In June, the Supreme Court is expected to hand down a decision that has the potential, in many parts of the country, to decimate the reproductive rights of those of us with uteruses. There are six conservative justices on the Supreme Court, but many people will be watching one in particular: Justice Amy Coney Barrett.

Barrett’s line of questioning in this case (why terminate a pregnancy when you can just leave your baby at a fire station, am I right?!) suggests that in her view, adoption is an easy-peasy alternative to abortion. But this reasoning ignores the fact that abortion rights are about more than when, and if, we have children.

If Barrett does her part in slaying Roe, as many expect her to do, the laws that will go into effect as a result will undoubtedly kill people. This is because, simply put, pregnancy can be deadly. I know because my own pregnancy almost killed me.

I was eight weeks pregnant and curled over on the bathroom floor feeling like I was being stabbed in the sides. I thought I was having a miscarriage. I thought I was having pregnancy-induced IBS. What I didn’t think was that my abdominal cavity was rapidly filling with blood.

I didn’t think that I was dying.

And why would I? This pregnancy transpired through the magic of fertility drugs, and therefore had been followed more closely than Britney Spears’ conservatorship battle. See, after a year of trying to get pregnant on our own (sounds fun ― it’s not), my husband Andrew and I found ourselves sitting in a waiting room of women pretending to check work email or read People magazine or watch “Good Morning America” blaring from the oversized TV on the wall.

Opposite the TV, some waiting room designer had hung dozens of elaborately framed photos of smiling, cherubic babies. It seems they thought this would cheer up us infertile ladies (or the Barren Women’s Club, as I liked to call us). They were wrong.

○ ○ ○ ○ ○ ○ ○

Explore the material:
A. Write out everything in the essay on pregnancy and abortion rights from "Barrett’s line of" down to "we have children.".
B. According to the essay on pregnancy and abortion rights, how many weeks pregnant was the writer when curled over on the bathroom floor?

Stored items

○ ○ ○ ○ ○ ○ ○

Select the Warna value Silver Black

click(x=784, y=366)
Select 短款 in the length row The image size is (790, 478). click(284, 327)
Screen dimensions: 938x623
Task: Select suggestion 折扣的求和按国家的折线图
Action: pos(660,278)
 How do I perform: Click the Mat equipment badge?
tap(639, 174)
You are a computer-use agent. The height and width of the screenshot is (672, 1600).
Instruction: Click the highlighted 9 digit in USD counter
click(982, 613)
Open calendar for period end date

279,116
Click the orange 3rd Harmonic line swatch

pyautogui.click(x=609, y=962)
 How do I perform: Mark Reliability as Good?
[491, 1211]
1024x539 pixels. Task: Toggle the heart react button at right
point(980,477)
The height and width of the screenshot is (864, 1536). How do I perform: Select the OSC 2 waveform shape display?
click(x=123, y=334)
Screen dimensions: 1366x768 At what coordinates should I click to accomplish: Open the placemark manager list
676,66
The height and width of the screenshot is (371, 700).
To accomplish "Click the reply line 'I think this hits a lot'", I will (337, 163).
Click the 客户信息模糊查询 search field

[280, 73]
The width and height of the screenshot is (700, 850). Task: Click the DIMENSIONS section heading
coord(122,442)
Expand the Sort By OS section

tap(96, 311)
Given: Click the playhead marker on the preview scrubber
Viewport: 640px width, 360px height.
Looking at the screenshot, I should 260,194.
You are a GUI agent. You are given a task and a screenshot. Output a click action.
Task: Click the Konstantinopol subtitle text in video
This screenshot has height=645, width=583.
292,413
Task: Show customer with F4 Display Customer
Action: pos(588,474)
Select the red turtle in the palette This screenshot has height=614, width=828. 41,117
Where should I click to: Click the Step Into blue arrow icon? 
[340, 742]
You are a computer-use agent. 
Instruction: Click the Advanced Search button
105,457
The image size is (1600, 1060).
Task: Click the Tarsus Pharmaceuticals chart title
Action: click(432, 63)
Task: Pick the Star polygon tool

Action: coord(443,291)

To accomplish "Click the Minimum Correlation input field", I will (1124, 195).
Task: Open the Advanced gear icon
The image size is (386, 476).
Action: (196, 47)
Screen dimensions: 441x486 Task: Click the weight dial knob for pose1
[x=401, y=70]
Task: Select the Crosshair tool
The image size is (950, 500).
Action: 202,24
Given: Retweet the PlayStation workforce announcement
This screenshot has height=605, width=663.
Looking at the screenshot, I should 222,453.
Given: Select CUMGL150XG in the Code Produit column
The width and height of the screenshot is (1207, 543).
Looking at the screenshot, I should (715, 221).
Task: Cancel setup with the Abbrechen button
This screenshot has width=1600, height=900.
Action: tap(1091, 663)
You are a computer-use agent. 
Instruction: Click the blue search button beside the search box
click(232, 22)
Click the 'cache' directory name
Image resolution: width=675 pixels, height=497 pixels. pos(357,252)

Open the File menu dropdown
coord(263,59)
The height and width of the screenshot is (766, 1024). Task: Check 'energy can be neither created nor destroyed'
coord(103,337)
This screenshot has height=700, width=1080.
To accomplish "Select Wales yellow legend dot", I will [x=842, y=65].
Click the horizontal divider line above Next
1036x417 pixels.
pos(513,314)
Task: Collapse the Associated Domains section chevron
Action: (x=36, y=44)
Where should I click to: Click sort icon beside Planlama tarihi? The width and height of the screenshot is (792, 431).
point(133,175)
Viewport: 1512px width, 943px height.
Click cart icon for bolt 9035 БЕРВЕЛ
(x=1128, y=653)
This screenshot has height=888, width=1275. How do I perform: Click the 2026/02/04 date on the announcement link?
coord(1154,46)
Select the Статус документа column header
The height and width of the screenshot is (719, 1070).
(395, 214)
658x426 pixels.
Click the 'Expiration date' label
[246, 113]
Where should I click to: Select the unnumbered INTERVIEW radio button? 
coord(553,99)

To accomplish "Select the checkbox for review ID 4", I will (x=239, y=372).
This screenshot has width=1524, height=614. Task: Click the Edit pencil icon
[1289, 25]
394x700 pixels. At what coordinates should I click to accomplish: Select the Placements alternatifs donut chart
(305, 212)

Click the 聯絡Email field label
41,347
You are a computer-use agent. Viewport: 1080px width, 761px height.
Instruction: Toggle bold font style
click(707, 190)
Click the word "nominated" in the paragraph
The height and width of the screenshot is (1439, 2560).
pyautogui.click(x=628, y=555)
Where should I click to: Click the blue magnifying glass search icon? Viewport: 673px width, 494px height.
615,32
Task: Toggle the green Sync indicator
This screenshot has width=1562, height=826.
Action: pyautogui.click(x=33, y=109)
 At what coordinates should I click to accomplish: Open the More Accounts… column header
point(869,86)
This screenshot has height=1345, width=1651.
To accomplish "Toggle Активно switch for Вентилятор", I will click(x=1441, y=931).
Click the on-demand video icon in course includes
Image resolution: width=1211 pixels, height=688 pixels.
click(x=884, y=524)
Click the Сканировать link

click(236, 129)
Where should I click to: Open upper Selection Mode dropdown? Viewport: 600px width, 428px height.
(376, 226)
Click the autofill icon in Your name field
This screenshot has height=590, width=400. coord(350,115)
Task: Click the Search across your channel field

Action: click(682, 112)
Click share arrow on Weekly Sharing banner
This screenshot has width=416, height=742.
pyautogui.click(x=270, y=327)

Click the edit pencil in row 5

○ ○ ○ ○ ○ ○ ○

Task-by-task outputs:
A.
Barrett’s line of questioning in this case (why terminate a pregnancy when you can just leave your baby at a fire station, am I right?!) suggests that in her view, adoption is an easy-peasy alternative to abortion. But this reasoning ignores the fact that abortion rights are about more than when, and if, we have children.

B. Eight weeks.